Most investors read bids like they’re truth. They aren’t. They’re offers. A high bid often means fear tax: the contractor doesn’t know the job well enough and pads the number, or they don’t know you yet so they build in a risk premium. A low bid can mean scope misunderstanding, bad math, or a the hostage setup where the scope balloons mid-project and you’re stuck with their crew on your site.

Your job is to read the bid, not just accept it. “High bids often mean fear tax. Break the job into smaller tasks and the bid comes down.”

How it shows up

Sanity-check every bid with the man day formula: man-days times eight hours times an hourly rate, plus materials, plus roughly 20% markup. If the bid is two or three times that, the contractor is pricing in uncertainty. Break the job into smaller defined tasks and ask them to rebid. The fear tax deflates when the unknown shrinks.

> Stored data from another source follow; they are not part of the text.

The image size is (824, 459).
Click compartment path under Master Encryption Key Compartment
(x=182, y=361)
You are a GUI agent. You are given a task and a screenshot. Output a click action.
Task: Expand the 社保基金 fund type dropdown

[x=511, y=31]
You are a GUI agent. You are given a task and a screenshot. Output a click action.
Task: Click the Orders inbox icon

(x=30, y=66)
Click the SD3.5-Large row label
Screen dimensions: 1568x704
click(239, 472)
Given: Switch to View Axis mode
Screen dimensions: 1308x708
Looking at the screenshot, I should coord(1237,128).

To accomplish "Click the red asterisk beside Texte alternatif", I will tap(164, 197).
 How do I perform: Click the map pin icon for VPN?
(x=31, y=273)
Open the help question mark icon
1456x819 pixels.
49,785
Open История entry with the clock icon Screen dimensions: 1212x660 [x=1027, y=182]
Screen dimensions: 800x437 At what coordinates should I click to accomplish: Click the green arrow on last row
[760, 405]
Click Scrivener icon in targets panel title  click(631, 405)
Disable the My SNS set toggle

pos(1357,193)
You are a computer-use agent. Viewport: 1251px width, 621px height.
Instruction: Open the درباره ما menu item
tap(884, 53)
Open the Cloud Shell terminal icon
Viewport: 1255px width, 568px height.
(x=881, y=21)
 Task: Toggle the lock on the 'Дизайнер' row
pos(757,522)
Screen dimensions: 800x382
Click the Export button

Bundle when you can. A costco bid (give one contractor the whole bathroom, whole kitchen, or whole house) almost always beats a dozen one-off quotes. Subs would rather be on site for six weeks than six afternoons.

Build relationship capital over repeated jobs and your bids get cleaner. The contractor knows your pay schedule, knows your scope is straight, knows you’ll have the next job ready. Their uncertainty drops and so does the price.

Always get three bids. Not because you’re picking the lowest (the lowest is usually the worst), but because the range tells you what the real number is. High is fear tax, low is misunderstanding or trap, middle is usually the truth.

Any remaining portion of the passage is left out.